§ WHAT IS BEING ASKED
Find each line in the records below that contains the string "Click", matching case exactly, and copy those lines in full.

□ □ □

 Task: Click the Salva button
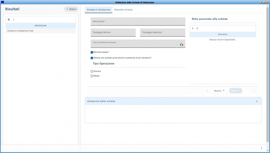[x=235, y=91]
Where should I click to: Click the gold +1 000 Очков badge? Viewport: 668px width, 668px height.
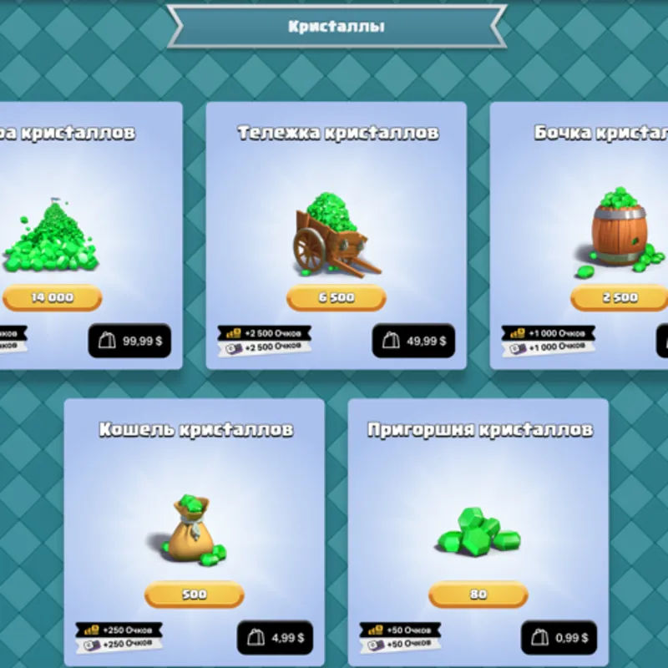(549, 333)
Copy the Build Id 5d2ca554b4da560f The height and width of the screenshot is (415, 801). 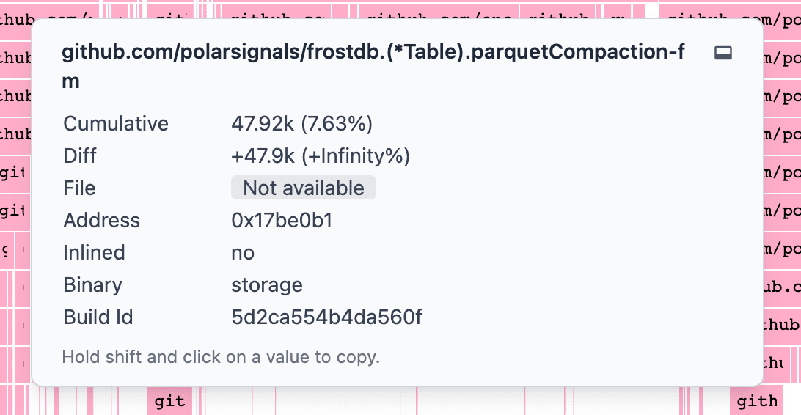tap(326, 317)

□ □ □

§ TASK RESPONSE
 Task: Click the Salva button
Where should I click to: Click the gold +1 000 Очков badge? Viewport: 668px width, 668px height.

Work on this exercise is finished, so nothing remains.